Thursday, September 5, 2019

My Spiritual Memoir: Thursday's Reflection

One day earlier this week I spent the whole day working on my spiritual memoir. 

That kind of spaciousness doesn't happen very often. However, this summer I changed my routine and wrote first thing in the morning. Just for a couple hours most days, but sometimes even less. No matter what else was scheduled or whatever else happened during the day, at least I made room for some writing time.

Earlier in the year I declared 2019 to be the "Year of Part II." My memoir is structured into three parts with about eight chapters in each part. Part I is done--until the next phase of revision--and I decided to give myself plenty of time to live within Part II.

To be totally truthful, however, I had hoped to put Part II to rest by the beginning of summer. That definitely did not happen. 

The summer was full--aren't they always--and I didn't have the sense I was making lots of progress or being very productive, but amazingly, I revised several chapters and even wrote a brand new chapter. Writing a rough draft is the hardest part of writing for me. 

My writing group met infrequently this summer, but each time we met I read a chapter to them, and the feedback I received was helpful and often positive. I admit I was disappointed when they sent me back to my laptop to revise yet again one of the chapters, but they were right. Oh so right!
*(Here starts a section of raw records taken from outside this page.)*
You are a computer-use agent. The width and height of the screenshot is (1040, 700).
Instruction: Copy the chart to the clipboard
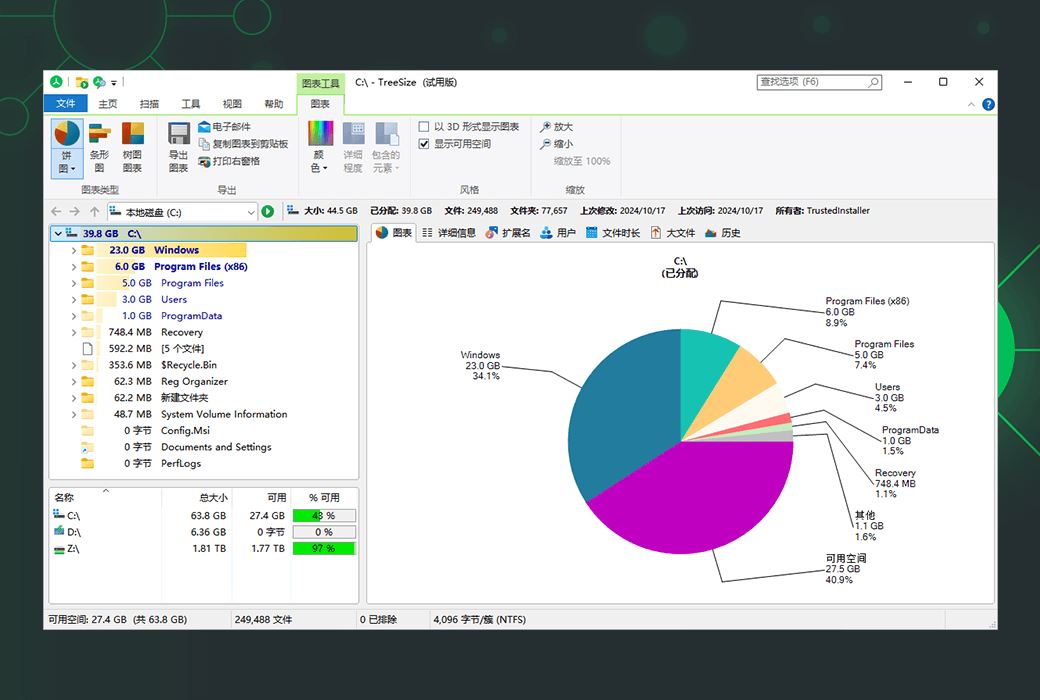[243, 144]
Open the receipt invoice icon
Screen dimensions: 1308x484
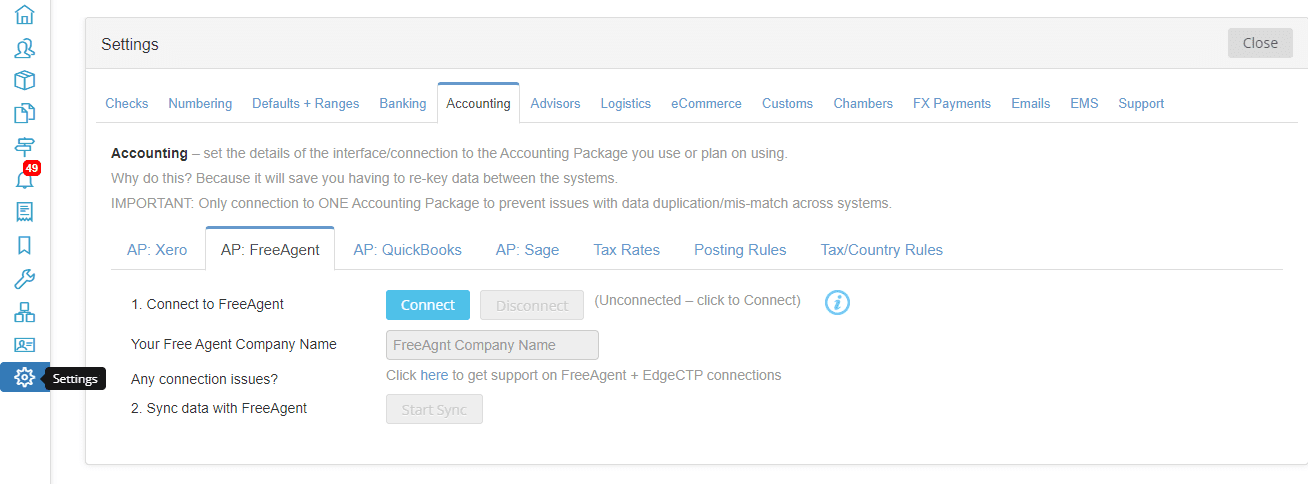pyautogui.click(x=24, y=212)
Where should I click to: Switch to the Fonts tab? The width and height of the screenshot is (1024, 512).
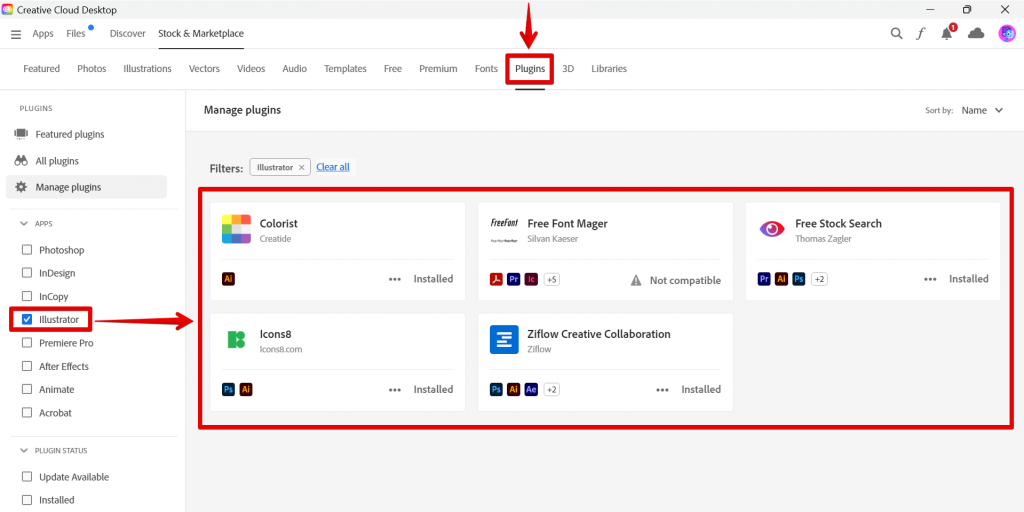click(x=486, y=69)
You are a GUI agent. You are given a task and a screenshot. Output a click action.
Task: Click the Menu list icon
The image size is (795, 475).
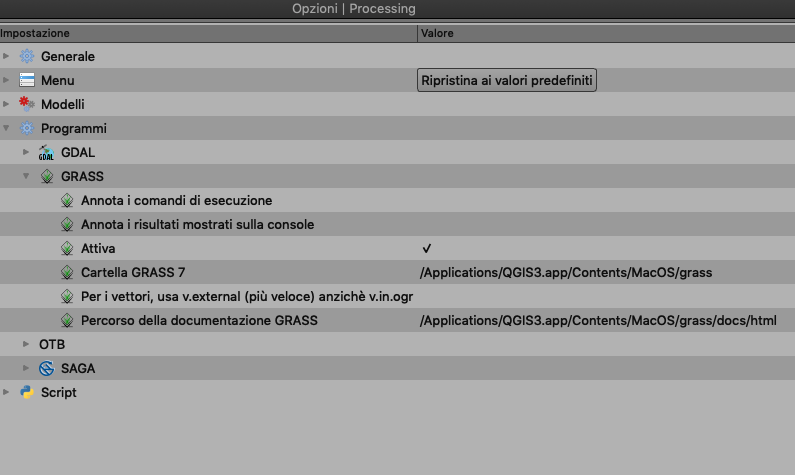point(27,80)
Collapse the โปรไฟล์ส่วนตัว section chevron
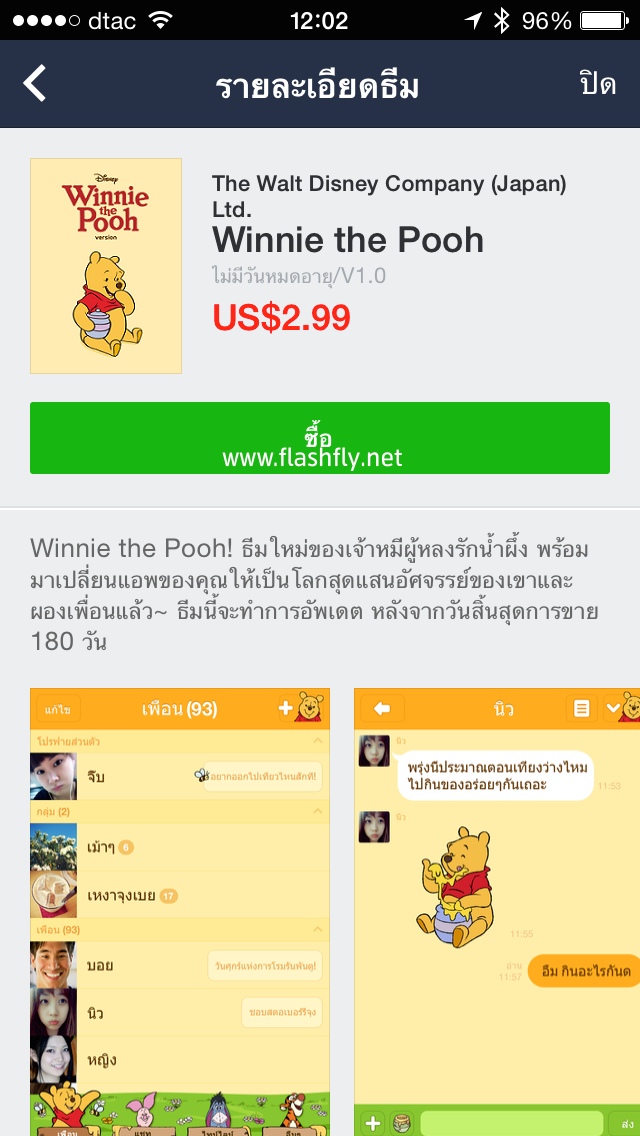 [x=317, y=740]
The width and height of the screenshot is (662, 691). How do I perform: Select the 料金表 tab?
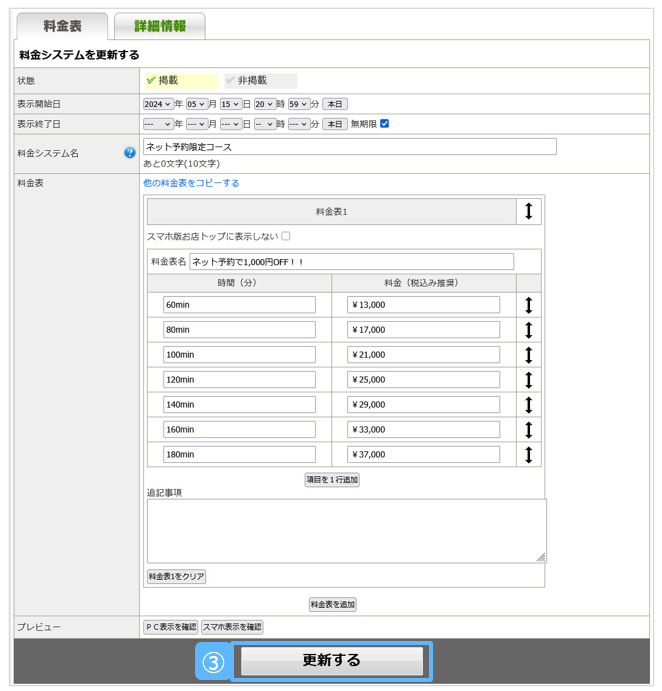pyautogui.click(x=62, y=27)
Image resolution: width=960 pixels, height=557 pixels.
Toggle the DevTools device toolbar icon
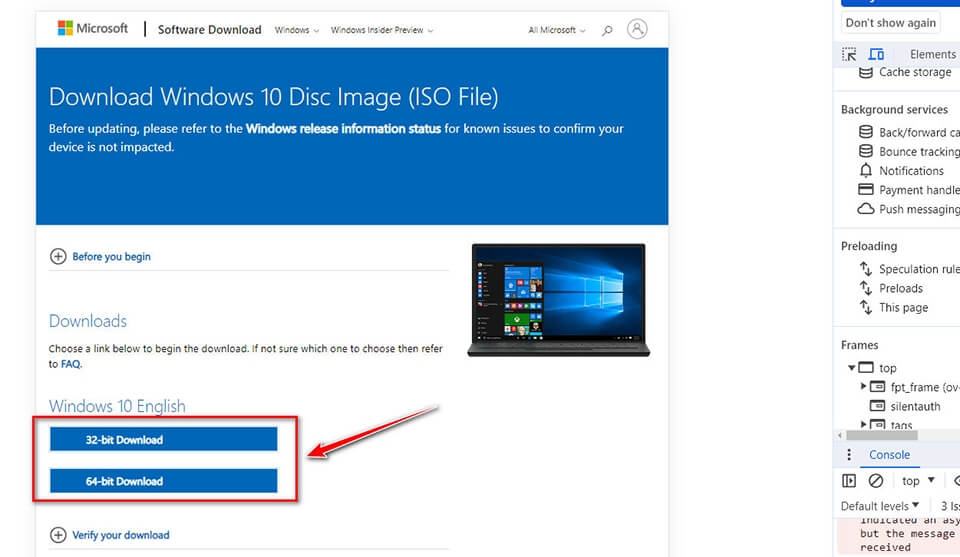[876, 54]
The next time I read that chapter to them, they agreed, "That's it!" Just what a writer wants to hear. 

Back to yesterday. 

I "finished" the last chapter of Part II. True, I haven't read it to my writing group yet. That will happen later this month. Even if they suggest more work, deeper work, I know the Year of Part II is coming to an end. 

What's next? Part III, of course. And my sense is that Part III will require the rest of this year and perhaps all of 2020. I am comfortable with that.

So what have I learned? 

Whatever time given to this project is time given to the project and not something else. And no matter how small the increments devoted to writing, eventually there are paragraphs and pages and chapters and whole big sections. Eventually, there will be completed manuscript.

This is not rocket science, but I needed to learn this for myself. In fact, I need to keep relearning it. Would I like to have more days like the one this week when the only task on my list other than making supper and taking a walk and a few important emails was to write? Yes, of course, but I have learned to use the time I have. Some days I have time beyond the initial early morning time--bonus time--and I have learned to dive right in for 30 minutes or an hour or longer, instead of whining that I don't have two or three hours. 

I am so grateful for the flow I have in my life right now. I flow between my writing, meeting with spiritual directees, and the volunteer tasks I do for our church, along with space for family and friends, reading time and rest. Each part of this flowing stream nurtures the other parts, and adds to the meaning and pleasures in my life.

I don't question how long this rhythm will be present or possible in my life, but for right now I am enjoying the view.

An Invitation
What project is waiting for you? I would love to know.